I’m going to be honest. The last few months have been a bit tough, lots of things have happened including me leaving uni (you can read about that here) due to illness and trying to find a job and that has brought lots of difficult times especially for some one with anxiety. I started to get a bit bogged down by life and by everything that was going on and this included my faith. I wasn’t feeling the joy or the freedom that Christ brings and instead all I could think about was how to behave, the things I needed to do or say and making sure I wasn’t behaving in a way I shouldn’t.

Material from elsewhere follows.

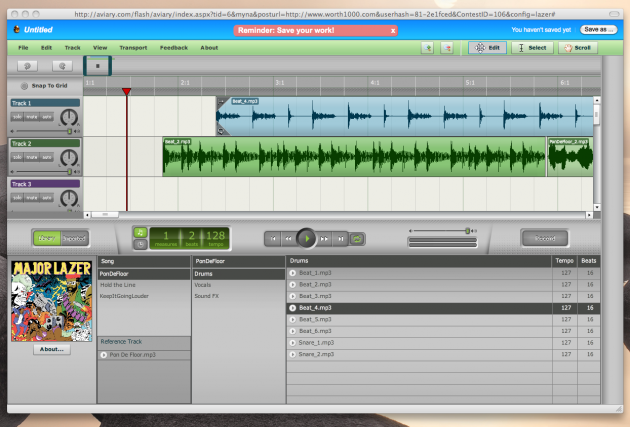The height and width of the screenshot is (427, 630).
Task: Click the master volume slider handle
Action: point(467,231)
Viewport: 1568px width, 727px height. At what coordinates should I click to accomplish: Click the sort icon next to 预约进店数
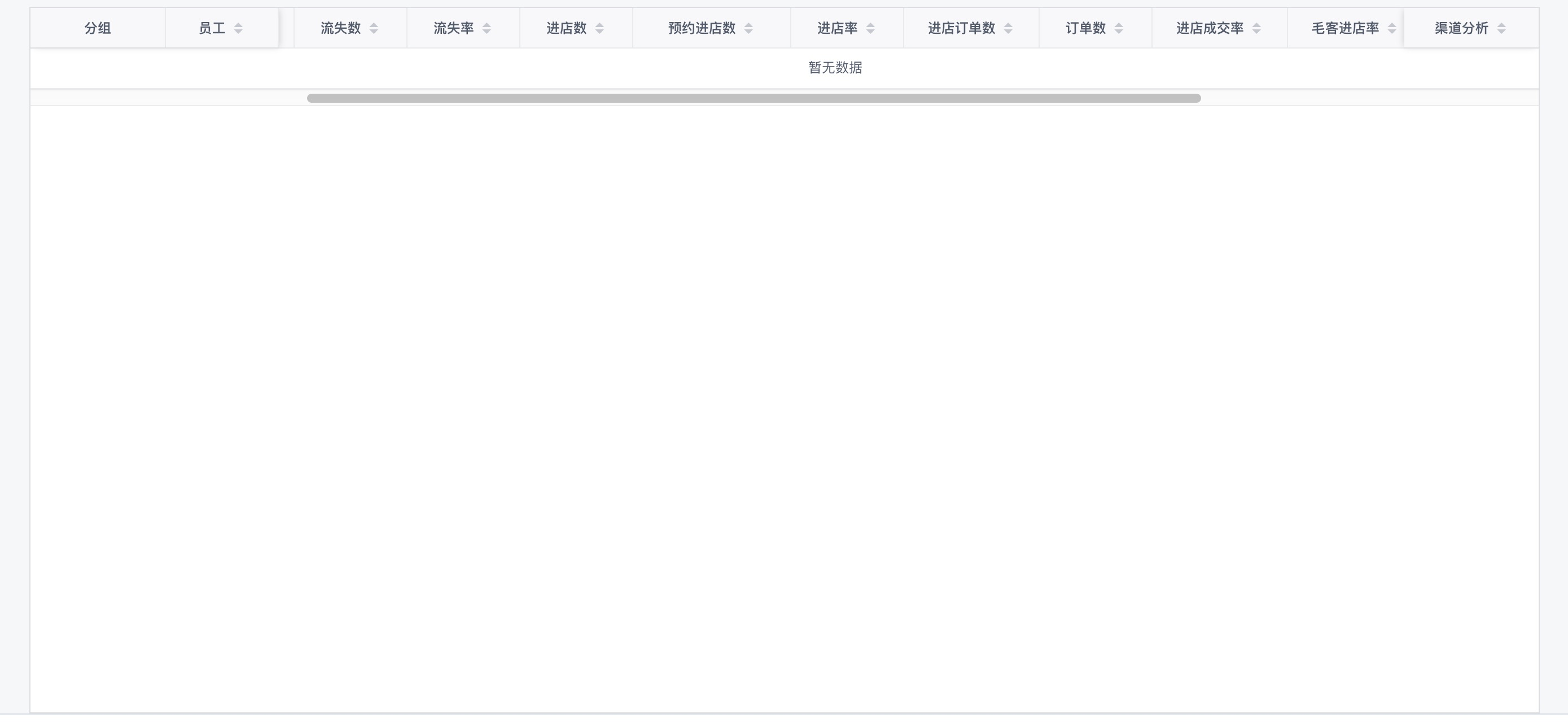750,28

I’ve been recovering from anxiety now for a little while and part of that process has been figuring who I am. I know I am not the same person I was when I started to suffer from mental illness so it wasn’t like I could get better and just be here again. I needed to figure out where I stood and what I believed in. I could see all my none Christian friends discovering things and going for amazing jobs and I felt like those were things I wasn’t supposed to do. I love fashion and beauty but I had got it into my head that they weren’t Christian and that a career following that path wasn’t what God wanted, even just enjoying them wasn’t right, they weren’t following the “rules”. But these were part of me, they were my hobbies and interests and where I was looking for a future career so if they weren’t what God wanted who was I? What did he want me to be because I didn’t feel like myself at all when I was doing all these things that I thought we should be doing.

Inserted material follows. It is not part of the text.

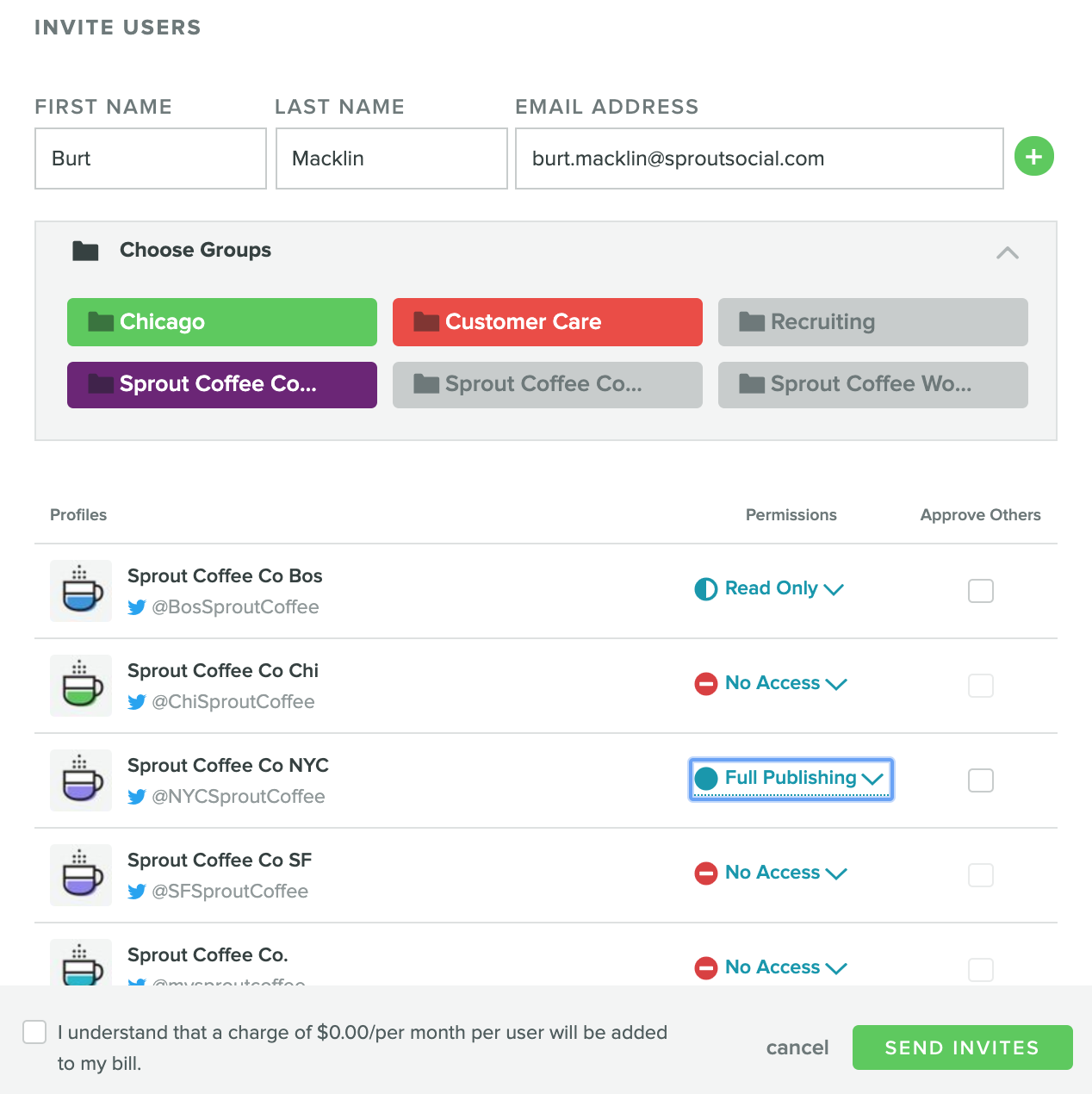1092x1094 pixels.
Task: Click the Sprout Coffee Co SF avatar
Action: click(81, 875)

I finally told my fiancé how I was feeling and that the joy had simply gone from my faith and been replaced by a sense of duty. We had a long conversation about it and then a few days later I found myself in church listening to a sermon on the Galatians and how they had become so obsessed with following the rules that they had forgotten what Christ had done, what he died to give them. Freedom. It spoke straight to my heart and I felt God saying to me Rachel, you need to listen to this, this is you, you have become a Galatian. Paul essentially starts off chapter 3 calling them a bunch of idiots and I realised I was being an idiot. It didn’t matter how many church services I went to or how many times a day I prayed or read the bible, whether or not I wore make up and stilettos every day, the only thing that mattered was Jesus. He had died for me so that I could go to heaven and all God asks is that we believe and love him. We don’t have to do anything because Jesus did it all for us. And that is where the joy comes from, that is where the freedom in Christ comes from. It’s about trusting in Christ for everything not about all the good things we do. The only way to get into heaven is by trusting in him. (You can listen to the talk here it’s seriously good!)
And so with this in mind I have decided I need a reminder of what Jesus did for me, I need to go back to the beginning and find my joy and freedom in Christ. Instead of giving up chocolate or buying shoes this lent I have decided to give up more time to my relationship with God. I’m going to go back to the beginning again and start with the gospels. Each day of lent I am going to read a chapter from Luke and then John (which works out as 45 chapters) and remind myself of what Christ did for me.